Abstract 3595
Background
The aim of this study is to develop a system of DNA methylation markers of acute myeloid leukaemia (AML) in children. Aberrant methylation diagnostic potential can be used for determining minimal residual disease (MRD), as well as to identify AML subtypes having different sensitivity to therapeutic regimens in particular with the use of epigenetic modifiers.
Methods
Our study involves 53 bone marrow samples from pediatric AML patients before treatment and after the first course of chemotherapy. Primary identification of aberrant DNA methylation is carried out by an unbiased DNA differential methylation screening method developed within this study. We propose a system of 13 DNA methylation markers (belonging to the promoter regions of ABCG4, AIFM3, CLDN7, CXCL14, DLK2, EGFLAM, GSG1L, KHSRP, MAFA, RXRA, SOX8, TMEM200B, TMEM176A /TMEM176B genes) for the assessment of aberrant DNA methylation. The DNA methylation frequency is estimated using the system of 4 multiplex methylation sensitive PCR reactions with the internal controls. Methylation is determined at the BstHHI restriction enzyme site; it was used because having many restriction sites within the loci studied, to determine the homogeneity of the CpG methylation across the region.
Results
Methylation frequencies for 6 genes are as follows (before treatment/after the first course of chemotherapy): TMEM176A/TMEM176B (0,642/0,472), SOX8(0,434/0), CLDN7(0,283/0,66), DLK2(0,113/0), EGFLAM (0,113/0,226), GSG1L(0,094/0,038). The promoter regions of ABCG4, AIFM3, CXCL14, KHSRP, MAFA, RXRA, TMEM200B demonstrated high heterogeneity of methylation of CpG pairs and were not included in the analysis. Significant association was shown for TMEM176A /TMEM176B methylation status with the acute myeloid leukemia without maturation (p = 0,0481, 19/34).
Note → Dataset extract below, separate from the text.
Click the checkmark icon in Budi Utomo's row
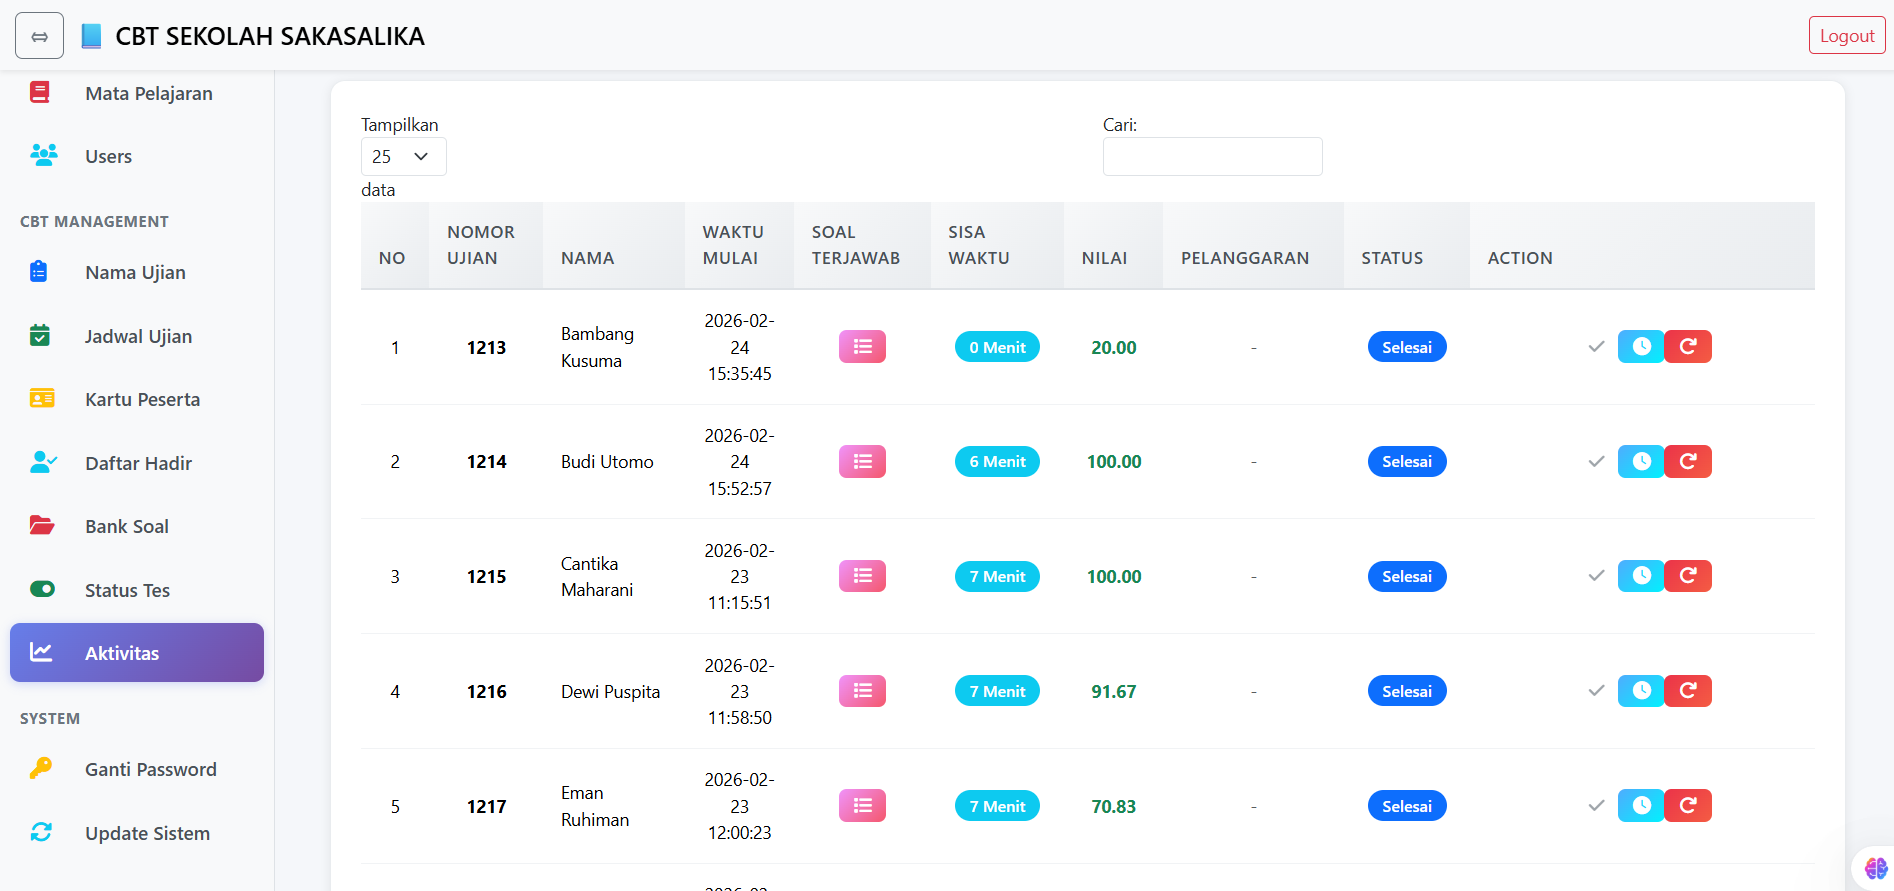pyautogui.click(x=1596, y=462)
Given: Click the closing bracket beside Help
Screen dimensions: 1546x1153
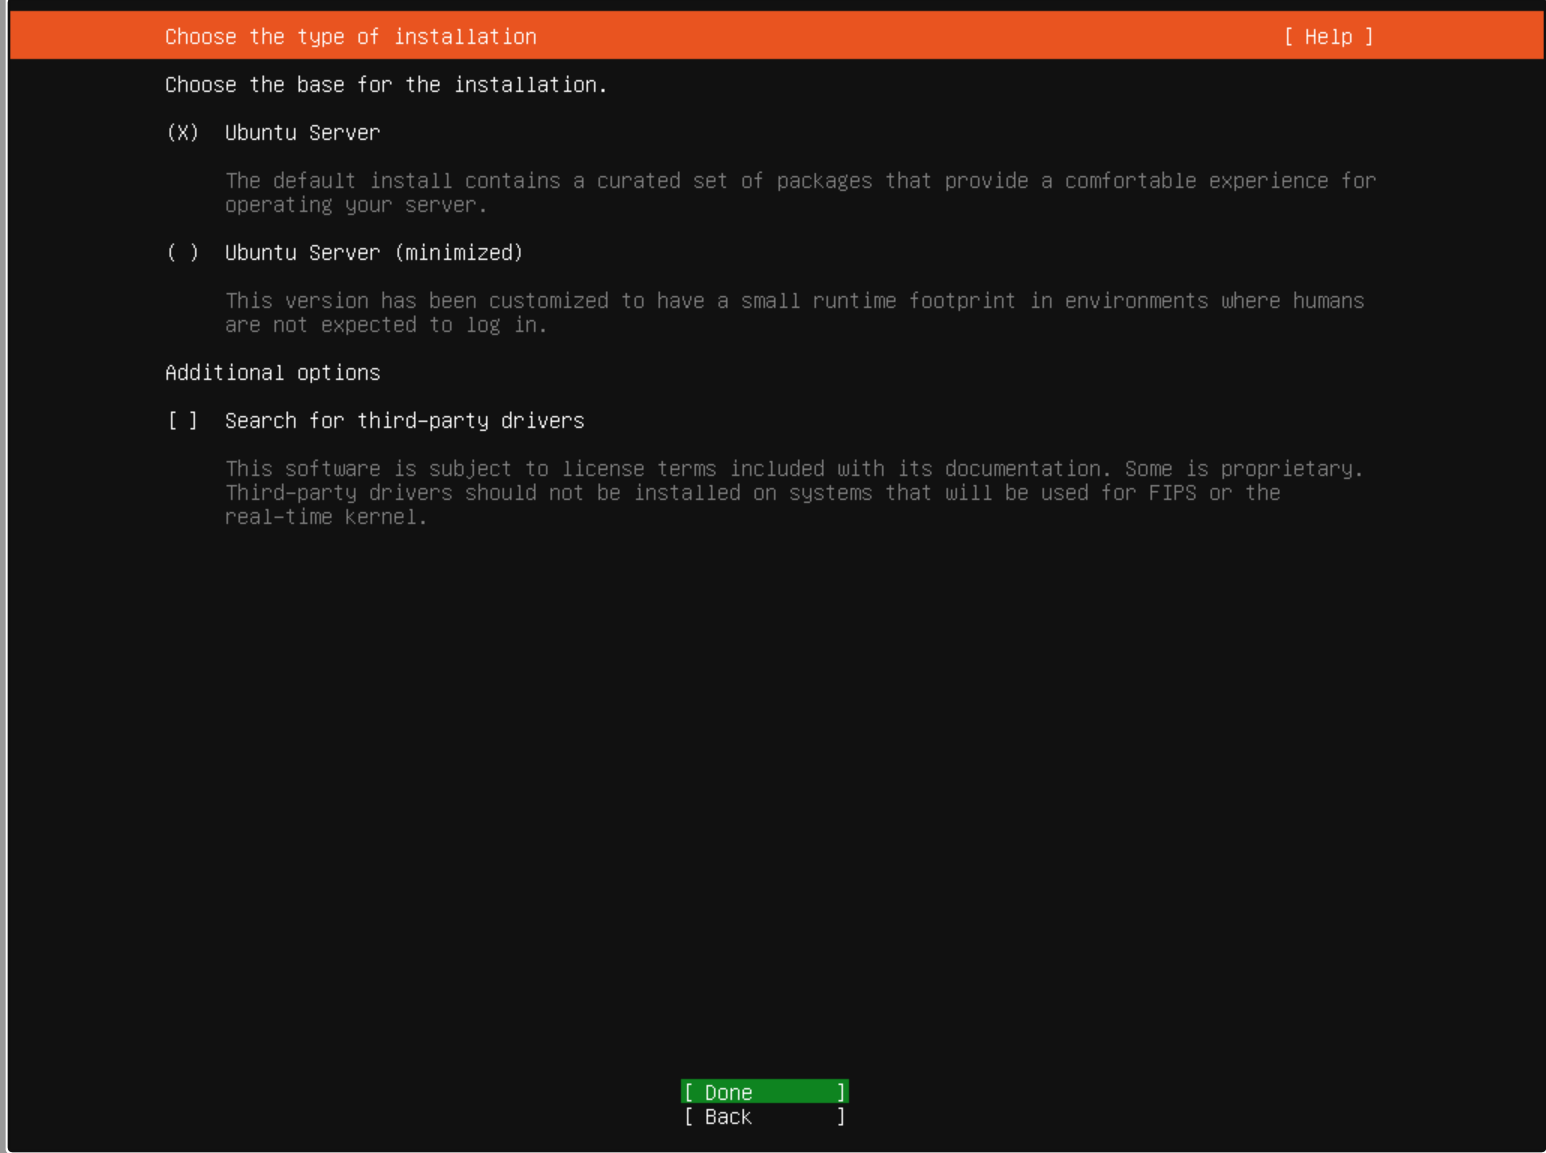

Differential methylation of these 6 genes in the samples before and after treatment may be indicative of clonal evolution of malignant transformation.
Conclusions
Our study provides technical opportunities for determine the minimal residual disease in AML. And also for profiling the epigenetic abnormalities for a given individual, promising the development of individualized approaches in the therapy of AML.
Clinical trial identification
Legal entity responsible for the study
Research Centre of Medical Genetics
Funding
Research Centre of Medical Genetics
Disclosure
All authors have declared no conflicts of interest.